Fürstenfeldbruck:Premiere für Maxl und Wiggerl

Lesezeit: 3 min

Die Leonhardifahrt ist neben dem Volksfest die größte Brauchtumsveranstaltung in Fürstenfeldbruck. (Foto: Johannes Simon)

Nach mehrjähriger Pause wird bei der Leonhardifahrt der Wagen des Edigna-Vereins wieder von einem Ochsengespann gezogen. Tausende Zuschauer säumen am Samstag die Straßen.

Von Stefan Salger, Fürstenfeldbruck

Maxl und Wiggerl haben sich ins Zeug gelegt, damit kein Schatten auf ihren Premierentag fällt. Und diese Aufgabe fing lange an, bevor die beiden vier Jahre alten Ochsen am Samstagnachmittag den mit gelben Herbstastern geschmückten Wagen des Edigna-Vereins zwei Runden durch die Brucker Innenstadt ziehen. Denn Maxl und Wiggerl haben alles aufgefressen, was man ihnen vor Antritt der Reise in Tiefenbach bei Landshut so vorgesetzt hat. Ordentlich Heu, darunter auch die Leibspeise Waldheu, und zur Feier des Tages auch Gelbe Rüben fast ohne Ende. Wer brav auffrisst, der wird mit gutem Wetter belohnt, heißt es.

So kommt es bei der Leonhardifahrt auch. Die Sicht unter einem strahlend blauen Himmel wird nur von ein paar bodennahen Wolken vernebelt - durch den Weihrauch beim Votivamt vor der gelb-weiß beflaggten Kirche Sankt Leonhard. Das wird zelebriert von Stadtpfarrer Otto Gäng, zu den Klängen der Stadtkapelle. Bei Temperaturen um die 20 Grad beschränken sich viele der mehreren Tausend Zuschauer auf T-Shirt und teils sogar kurze Hosen. Kaum zu glauben, dass in den vergangenen Jahren am letzten Samstag im Oktober oft ein schneidend-kalter Wind wehte und es kaum ohne Mütze und Handschuhe ging.

Die beiden Ochsen Maxl und Wiggerl (Foto: Johannes Simon/Johannes Simon)

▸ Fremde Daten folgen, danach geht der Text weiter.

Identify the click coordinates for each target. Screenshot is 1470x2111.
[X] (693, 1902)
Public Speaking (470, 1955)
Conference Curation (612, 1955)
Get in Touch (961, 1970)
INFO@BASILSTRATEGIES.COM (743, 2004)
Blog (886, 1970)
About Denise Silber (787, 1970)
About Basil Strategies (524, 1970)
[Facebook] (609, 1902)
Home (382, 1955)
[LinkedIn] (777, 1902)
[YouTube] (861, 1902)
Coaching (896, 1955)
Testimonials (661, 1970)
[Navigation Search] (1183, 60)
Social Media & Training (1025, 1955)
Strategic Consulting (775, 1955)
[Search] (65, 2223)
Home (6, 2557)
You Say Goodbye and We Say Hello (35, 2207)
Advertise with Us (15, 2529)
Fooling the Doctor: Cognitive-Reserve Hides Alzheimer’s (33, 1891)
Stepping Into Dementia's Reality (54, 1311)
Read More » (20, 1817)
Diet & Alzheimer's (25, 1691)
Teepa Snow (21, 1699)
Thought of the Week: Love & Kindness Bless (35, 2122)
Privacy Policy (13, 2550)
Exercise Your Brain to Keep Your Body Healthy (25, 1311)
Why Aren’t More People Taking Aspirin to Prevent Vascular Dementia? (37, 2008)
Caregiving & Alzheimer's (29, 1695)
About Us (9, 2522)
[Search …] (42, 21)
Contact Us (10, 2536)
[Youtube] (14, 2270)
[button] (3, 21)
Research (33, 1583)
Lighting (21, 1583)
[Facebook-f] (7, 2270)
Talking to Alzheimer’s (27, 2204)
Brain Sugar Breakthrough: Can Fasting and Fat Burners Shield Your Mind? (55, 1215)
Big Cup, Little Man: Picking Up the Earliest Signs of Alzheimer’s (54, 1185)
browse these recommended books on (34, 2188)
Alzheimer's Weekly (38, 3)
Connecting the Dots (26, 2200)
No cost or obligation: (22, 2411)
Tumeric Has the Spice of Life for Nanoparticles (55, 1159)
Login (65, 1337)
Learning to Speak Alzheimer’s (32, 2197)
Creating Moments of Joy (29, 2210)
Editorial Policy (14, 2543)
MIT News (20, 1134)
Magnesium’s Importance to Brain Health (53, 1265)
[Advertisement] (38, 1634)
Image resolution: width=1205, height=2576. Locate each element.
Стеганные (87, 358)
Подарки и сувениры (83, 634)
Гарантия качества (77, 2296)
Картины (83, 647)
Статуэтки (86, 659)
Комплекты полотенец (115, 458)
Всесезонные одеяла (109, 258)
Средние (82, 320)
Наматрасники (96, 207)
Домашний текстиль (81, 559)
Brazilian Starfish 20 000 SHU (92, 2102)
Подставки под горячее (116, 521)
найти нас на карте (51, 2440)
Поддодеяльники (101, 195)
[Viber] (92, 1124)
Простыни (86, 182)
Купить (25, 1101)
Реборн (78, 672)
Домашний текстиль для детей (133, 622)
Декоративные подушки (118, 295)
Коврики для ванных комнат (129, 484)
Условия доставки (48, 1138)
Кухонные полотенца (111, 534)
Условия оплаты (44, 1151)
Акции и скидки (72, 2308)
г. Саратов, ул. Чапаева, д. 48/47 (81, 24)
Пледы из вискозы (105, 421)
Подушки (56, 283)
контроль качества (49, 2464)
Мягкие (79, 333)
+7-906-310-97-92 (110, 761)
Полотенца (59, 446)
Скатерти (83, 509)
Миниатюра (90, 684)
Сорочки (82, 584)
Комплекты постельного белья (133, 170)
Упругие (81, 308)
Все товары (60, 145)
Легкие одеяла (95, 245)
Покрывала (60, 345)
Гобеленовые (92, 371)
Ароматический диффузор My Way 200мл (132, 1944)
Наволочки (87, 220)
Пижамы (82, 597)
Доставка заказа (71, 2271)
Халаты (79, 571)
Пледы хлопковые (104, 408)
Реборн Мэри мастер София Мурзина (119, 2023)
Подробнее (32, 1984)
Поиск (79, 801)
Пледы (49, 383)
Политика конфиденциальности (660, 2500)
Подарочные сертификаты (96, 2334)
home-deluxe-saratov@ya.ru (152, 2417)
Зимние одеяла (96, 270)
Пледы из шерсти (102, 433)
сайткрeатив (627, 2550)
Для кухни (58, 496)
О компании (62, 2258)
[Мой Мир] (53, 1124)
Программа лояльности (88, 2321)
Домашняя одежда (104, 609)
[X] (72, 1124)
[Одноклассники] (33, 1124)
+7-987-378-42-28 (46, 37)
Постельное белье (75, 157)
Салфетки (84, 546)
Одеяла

Maxl (eine Mischung aus Holsteiner und Weiß-Blauem Belgier) und seinem Kompagnon Wiggerl (ein Rot-Bunter) ist ausgelassene Euphorie freilich fremd. Stoisch ziehen sie den Wagen des Edigna-Vereins über die Amperbrücke durch das dichte Spalier der Menschen, um am Rande des Marktplatzes die Segnung zu empfangen. Nehmen die beiden nicht an Festzügen wie jüngst beim Gäubodenfest teil oder stehen auf der heimischen Weide unter Apfelbäumen, dann ziehen sie mit dem gleichen Langmut schon mal gefällte Bäume aus dem Wald.

In Fürstenfeldbruck sind beide erstmals dabei, als Nachfolger von Max und Moritz, die beim Festzug 2019 ihren Abschied gaben. Auf dem Kutschbock sitzt Stadtrat Willi Dräxler. Aber die beiden von Hubert Fischer und Silke Reinhart flankierten Schwergewichte werden von Ochsenführer Thomas Engelbrecht gesteuert. Der weiß, wie's läuft und kennt die Zauberwörter: " Ziag o! Stopp! Häää!" Für den Fall der Fälle ist in Anbetracht des langen Anhaltewegs aber auch Xaver Rampel immer in der Nähe. Der ist Bremser.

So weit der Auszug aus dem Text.